The Commodex logic is generally well known, simple, and accepted. There are four basic assumptions behind the series of Commodex formulas:
Commodex uniquely reduces these theories into precise mathematical comparisons.
Price relative to a short term historical perspective;
Price relative to a long term historical perspective;
Change in price relative to changing volume;
Change in price relative to changing open interest.
The maximum index values are +10 for strong long side accumulation and -10 for strong short side accumulation. The scale is as follows:
SELLING | NEUTRAL | BUYING | ||||||||
---|---|---|---|---|---|---|---|---|---|---|
-10 | -8 | -6 | -4 | -2 | 0 | +2 | +4 | +6 | +8 | +10 |
This is known as the Commodex Daily Index because it measures market action for each day.
In addition to the Daily Index, Commodex computes an “on-balance” composite of “dailies” called the Trend Index. The Trend Index measures accumulations and distributions of Daily Index numbers over a statistically significant period. The maximum Trend Index values are -100 for strongly oversold and +100 for highly overbought.
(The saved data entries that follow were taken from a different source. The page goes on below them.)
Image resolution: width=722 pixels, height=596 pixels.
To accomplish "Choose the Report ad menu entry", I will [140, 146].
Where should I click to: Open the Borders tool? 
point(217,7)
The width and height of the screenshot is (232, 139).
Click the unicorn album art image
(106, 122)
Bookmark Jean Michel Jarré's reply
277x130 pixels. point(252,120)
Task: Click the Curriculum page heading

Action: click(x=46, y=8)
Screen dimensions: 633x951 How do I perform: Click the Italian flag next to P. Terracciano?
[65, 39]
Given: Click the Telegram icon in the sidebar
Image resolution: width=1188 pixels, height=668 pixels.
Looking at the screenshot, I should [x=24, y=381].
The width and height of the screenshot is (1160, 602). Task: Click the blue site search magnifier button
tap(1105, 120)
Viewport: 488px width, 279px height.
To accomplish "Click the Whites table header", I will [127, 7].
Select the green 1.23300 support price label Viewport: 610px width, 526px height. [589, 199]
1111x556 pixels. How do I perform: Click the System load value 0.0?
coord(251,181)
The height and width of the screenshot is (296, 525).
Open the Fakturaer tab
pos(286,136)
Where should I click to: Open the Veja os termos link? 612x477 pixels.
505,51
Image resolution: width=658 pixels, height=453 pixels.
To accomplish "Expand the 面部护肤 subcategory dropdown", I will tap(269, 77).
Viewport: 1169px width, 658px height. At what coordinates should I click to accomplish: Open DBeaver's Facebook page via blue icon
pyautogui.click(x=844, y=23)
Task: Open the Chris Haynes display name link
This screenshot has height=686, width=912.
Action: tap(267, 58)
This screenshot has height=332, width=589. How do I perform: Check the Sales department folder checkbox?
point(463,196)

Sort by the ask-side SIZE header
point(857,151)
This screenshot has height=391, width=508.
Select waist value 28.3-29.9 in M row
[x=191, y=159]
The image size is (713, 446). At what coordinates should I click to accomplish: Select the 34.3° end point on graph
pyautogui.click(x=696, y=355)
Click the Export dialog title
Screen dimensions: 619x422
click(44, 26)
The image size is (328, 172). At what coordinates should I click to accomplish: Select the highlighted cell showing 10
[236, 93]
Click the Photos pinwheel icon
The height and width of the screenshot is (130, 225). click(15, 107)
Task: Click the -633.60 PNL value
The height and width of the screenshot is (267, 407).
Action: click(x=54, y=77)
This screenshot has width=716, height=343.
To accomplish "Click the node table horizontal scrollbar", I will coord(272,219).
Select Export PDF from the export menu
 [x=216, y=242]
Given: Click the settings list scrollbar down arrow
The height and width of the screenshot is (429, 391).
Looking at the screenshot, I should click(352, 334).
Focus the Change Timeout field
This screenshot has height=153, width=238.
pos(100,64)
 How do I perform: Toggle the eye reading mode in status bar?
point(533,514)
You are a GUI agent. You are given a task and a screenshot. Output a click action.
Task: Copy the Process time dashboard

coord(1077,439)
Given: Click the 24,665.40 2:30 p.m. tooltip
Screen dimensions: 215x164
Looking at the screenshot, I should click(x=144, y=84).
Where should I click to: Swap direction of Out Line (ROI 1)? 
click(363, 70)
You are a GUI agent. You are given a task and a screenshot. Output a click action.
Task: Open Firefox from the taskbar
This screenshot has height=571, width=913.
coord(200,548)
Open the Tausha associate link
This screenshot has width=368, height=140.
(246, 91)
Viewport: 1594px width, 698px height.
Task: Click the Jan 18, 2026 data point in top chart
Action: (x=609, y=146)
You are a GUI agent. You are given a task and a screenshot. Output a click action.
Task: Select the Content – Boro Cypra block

The Trend Index operates as both an oscillator and an overbought/oversold indicator. When the Trend Index changes speed, it indicates a change in market momentum. A change in direction indicates a change in trend.
Very high or very low Trend Index values take place after long periods of buying or selling. Under such conditions, markets become top-heavy or bottom-heavy. This is particularly true as contracts approach expiration. The “liquidation window” closes as time to expiration decreases.